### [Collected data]
= Beginning of Section =
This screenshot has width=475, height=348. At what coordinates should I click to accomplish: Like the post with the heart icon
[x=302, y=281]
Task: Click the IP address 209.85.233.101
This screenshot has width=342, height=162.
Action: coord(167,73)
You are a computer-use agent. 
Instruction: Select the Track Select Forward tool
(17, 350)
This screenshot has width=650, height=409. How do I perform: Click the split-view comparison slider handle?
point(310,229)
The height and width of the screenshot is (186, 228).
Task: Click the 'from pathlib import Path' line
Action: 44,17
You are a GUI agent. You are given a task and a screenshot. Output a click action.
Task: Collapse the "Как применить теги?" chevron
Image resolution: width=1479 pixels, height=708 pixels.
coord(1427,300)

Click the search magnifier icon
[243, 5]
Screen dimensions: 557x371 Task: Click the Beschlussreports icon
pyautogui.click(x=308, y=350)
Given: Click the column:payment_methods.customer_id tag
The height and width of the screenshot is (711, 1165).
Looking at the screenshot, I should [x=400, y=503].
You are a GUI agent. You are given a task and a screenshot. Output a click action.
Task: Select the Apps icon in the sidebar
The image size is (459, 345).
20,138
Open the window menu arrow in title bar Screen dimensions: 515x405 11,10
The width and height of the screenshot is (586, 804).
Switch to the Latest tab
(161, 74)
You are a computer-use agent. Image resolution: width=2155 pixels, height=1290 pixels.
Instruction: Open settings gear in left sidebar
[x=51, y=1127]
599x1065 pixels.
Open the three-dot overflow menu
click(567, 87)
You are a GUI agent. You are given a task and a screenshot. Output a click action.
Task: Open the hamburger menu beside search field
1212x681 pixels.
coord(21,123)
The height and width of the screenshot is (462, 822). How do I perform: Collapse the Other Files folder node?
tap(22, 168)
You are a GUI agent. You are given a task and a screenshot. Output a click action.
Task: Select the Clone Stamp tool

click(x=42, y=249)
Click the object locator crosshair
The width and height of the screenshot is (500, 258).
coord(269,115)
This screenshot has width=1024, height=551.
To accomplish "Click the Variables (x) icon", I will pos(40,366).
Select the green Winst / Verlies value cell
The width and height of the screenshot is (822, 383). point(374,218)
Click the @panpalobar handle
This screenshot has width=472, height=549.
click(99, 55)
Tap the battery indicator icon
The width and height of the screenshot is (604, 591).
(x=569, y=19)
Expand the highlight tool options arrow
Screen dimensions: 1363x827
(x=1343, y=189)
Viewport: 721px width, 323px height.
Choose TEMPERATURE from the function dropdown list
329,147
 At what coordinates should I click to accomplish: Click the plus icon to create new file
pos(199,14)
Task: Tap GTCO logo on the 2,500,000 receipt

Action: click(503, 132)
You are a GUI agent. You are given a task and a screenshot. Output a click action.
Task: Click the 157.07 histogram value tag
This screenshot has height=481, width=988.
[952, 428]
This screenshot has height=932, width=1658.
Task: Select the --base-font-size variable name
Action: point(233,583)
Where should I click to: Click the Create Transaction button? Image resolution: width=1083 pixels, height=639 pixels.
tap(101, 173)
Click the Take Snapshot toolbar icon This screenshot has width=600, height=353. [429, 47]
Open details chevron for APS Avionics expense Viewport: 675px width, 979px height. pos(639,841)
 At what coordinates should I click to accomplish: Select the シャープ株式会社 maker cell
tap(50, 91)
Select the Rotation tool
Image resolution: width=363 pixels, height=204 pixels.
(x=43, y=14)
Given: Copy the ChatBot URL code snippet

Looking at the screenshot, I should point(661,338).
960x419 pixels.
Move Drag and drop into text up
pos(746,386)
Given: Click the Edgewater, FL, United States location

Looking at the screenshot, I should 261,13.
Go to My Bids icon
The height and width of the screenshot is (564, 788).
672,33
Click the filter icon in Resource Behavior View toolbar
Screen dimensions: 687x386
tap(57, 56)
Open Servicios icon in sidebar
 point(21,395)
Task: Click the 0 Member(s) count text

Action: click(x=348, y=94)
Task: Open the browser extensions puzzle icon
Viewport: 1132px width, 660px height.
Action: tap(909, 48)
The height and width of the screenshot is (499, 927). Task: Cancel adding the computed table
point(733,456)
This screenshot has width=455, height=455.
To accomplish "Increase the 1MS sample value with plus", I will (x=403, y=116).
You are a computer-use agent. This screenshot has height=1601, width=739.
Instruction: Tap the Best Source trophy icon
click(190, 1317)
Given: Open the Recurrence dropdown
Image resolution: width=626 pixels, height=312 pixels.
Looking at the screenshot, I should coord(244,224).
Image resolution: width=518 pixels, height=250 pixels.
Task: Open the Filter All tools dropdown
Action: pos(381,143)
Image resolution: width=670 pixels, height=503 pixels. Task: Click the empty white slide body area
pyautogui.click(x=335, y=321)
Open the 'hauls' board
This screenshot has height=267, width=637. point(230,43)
= End of Section =
### [TASK ITEM]
Print all of the lines above so that each one matches its original exactly.

### [EXERCISE RESPONSE]
This screenshot has width=475, height=348. At what coordinates should I click to accomplish: Like the post with the heart icon
[x=302, y=281]
Task: Click the IP address 209.85.233.101
This screenshot has width=342, height=162.
Action: coord(167,73)
You are a computer-use agent. 
Instruction: Select the Track Select Forward tool
(17, 350)
This screenshot has width=650, height=409. How do I perform: Click the split-view comparison slider handle?
point(310,229)
The height and width of the screenshot is (186, 228).
Task: Click the 'from pathlib import Path' line
Action: 44,17
You are a GUI agent. You are given a task and a screenshot. Output a click action.
Task: Collapse the "Как применить теги?" chevron
Image resolution: width=1479 pixels, height=708 pixels.
coord(1427,300)

Click the search magnifier icon
[243, 5]
Screen dimensions: 557x371 Task: Click the Beschlussreports icon
pyautogui.click(x=308, y=350)
Given: Click the column:payment_methods.customer_id tag
The height and width of the screenshot is (711, 1165).
Looking at the screenshot, I should [x=400, y=503].
You are a GUI agent. You are given a task and a screenshot. Output a click action.
Task: Select the Apps icon in the sidebar
The image size is (459, 345).
20,138
Open the window menu arrow in title bar Screen dimensions: 515x405 11,10
The width and height of the screenshot is (586, 804).
Switch to the Latest tab
(161, 74)
You are a computer-use agent. Image resolution: width=2155 pixels, height=1290 pixels.
Instruction: Open settings gear in left sidebar
[x=51, y=1127]
599x1065 pixels.
Open the three-dot overflow menu
click(567, 87)
You are a GUI agent. You are given a task and a screenshot. Output a click action.
Task: Open the hamburger menu beside search field
1212x681 pixels.
coord(21,123)
The height and width of the screenshot is (462, 822). How do I perform: Collapse the Other Files folder node?
tap(22, 168)
You are a GUI agent. You are given a task and a screenshot. Output a click action.
Task: Select the Clone Stamp tool

click(x=42, y=249)
Click the object locator crosshair
The width and height of the screenshot is (500, 258).
coord(269,115)
This screenshot has width=1024, height=551.
To accomplish "Click the Variables (x) icon", I will pos(40,366).
Select the green Winst / Verlies value cell
The width and height of the screenshot is (822, 383). point(374,218)
Click the @panpalobar handle
This screenshot has width=472, height=549.
click(99, 55)
Tap the battery indicator icon
The width and height of the screenshot is (604, 591).
(x=569, y=19)
Expand the highlight tool options arrow
Screen dimensions: 1363x827
(x=1343, y=189)
Viewport: 721px width, 323px height.
Choose TEMPERATURE from the function dropdown list
329,147
 At what coordinates should I click to accomplish: Click the plus icon to create new file
pos(199,14)
Task: Tap GTCO logo on the 2,500,000 receipt

Action: click(503, 132)
You are a GUI agent. You are given a task and a screenshot. Output a click action.
Task: Click the 157.07 histogram value tag
This screenshot has height=481, width=988.
[952, 428]
This screenshot has height=932, width=1658.
Task: Select the --base-font-size variable name
Action: point(233,583)
Where should I click to: Click the Create Transaction button? Image resolution: width=1083 pixels, height=639 pixels.
tap(101, 173)
Click the Take Snapshot toolbar icon This screenshot has width=600, height=353. [429, 47]
Open details chevron for APS Avionics expense Viewport: 675px width, 979px height. pos(639,841)
 At what coordinates should I click to accomplish: Select the シャープ株式会社 maker cell
tap(50, 91)
Select the Rotation tool
Image resolution: width=363 pixels, height=204 pixels.
(x=43, y=14)
Given: Copy the ChatBot URL code snippet

Looking at the screenshot, I should point(661,338).
960x419 pixels.
Move Drag and drop into text up
pos(746,386)
Given: Click the Edgewater, FL, United States location

Looking at the screenshot, I should 261,13.
Go to My Bids icon
The height and width of the screenshot is (564, 788).
672,33
Click the filter icon in Resource Behavior View toolbar
Screen dimensions: 687x386
tap(57, 56)
Open Servicios icon in sidebar
 point(21,395)
Task: Click the 0 Member(s) count text

Action: click(x=348, y=94)
Task: Open the browser extensions puzzle icon
Viewport: 1132px width, 660px height.
Action: tap(909, 48)
The height and width of the screenshot is (499, 927). Task: Cancel adding the computed table
point(733,456)
This screenshot has width=455, height=455.
To accomplish "Increase the 1MS sample value with plus", I will (x=403, y=116).
You are a computer-use agent. This screenshot has height=1601, width=739.
Instruction: Tap the Best Source trophy icon
click(190, 1317)
Given: Open the Recurrence dropdown
Image resolution: width=626 pixels, height=312 pixels.
Looking at the screenshot, I should coord(244,224).
Image resolution: width=518 pixels, height=250 pixels.
Task: Open the Filter All tools dropdown
Action: pos(381,143)
Image resolution: width=670 pixels, height=503 pixels. Task: Click the empty white slide body area
pyautogui.click(x=335, y=321)
Open the 'hauls' board
This screenshot has height=267, width=637. point(230,43)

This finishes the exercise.